The Last Dress from Paris
Inspired by the Christian Dior: Designer of Dreams exhibition (2019), Beer has crafted an engrossing and heartfelt historical mystery-romance. The dual timeline alternates between London and Paris in 2017 and Paris in 1952. Dying, Sylvie asks her granddaughter, Lucille, to retrieve her missing haute couture Dior dress called Maxim. In 1952, a young woman named Alice, newly married to Albert Ainsley, British Ambassador to France, attends glamorous embassy functions.
Can an item of clothing hold a memory, transporting us to a long-ago place and time? Clearly yes, with Beer’s fluid prose, vivid descriptions of Paris, and sensitive character development. Lucille contacts Veronique, whose grandmother was loaned the Maxim; there are eight Dior dresses in all. She tracks it down, meeting Leon, who aids in her mission. A tender romance develops as the mystery unravels. Each dress represents a rendezvous between Alice and Antoine, the sensitive art student she encounters at her first embassy function while wearing the Cygne Noir, a luxurious strapless evening gown of silk, satin and velvet. As Alice experiences romantic love, Lucille visits that site in the ensuing chapter, moving from Église Saint-Germain to the Jardin du Luxembourg to the Orangerie, where Alice wears Debussy as ethereal as The Water Lilies.

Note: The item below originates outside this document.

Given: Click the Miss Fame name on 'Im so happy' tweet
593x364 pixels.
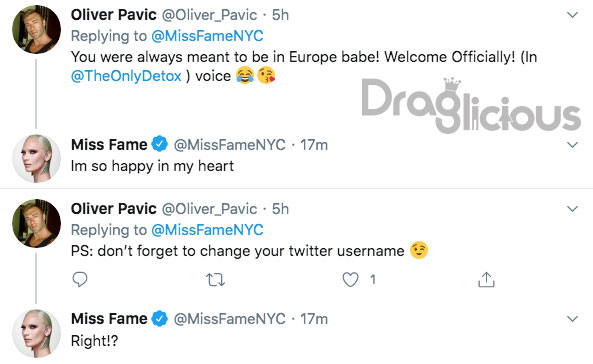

Beer creates sympathy for Alice, whose husband set out to win her assuming she’d be the perfect political wife: obedient, charming, and utterly beautiful. What he did not count on was that his philandering and neglect, which escalates to abuse, would be challenged as Alice grows in confidence, thriving in the deep love she experiences with Antoine. Lucille also discovers life-changing truths about herself. Parent-child relationships and motherhood are secondary themes. This bittersweet story delights with a surprising and satisfying ending. Highly recommended.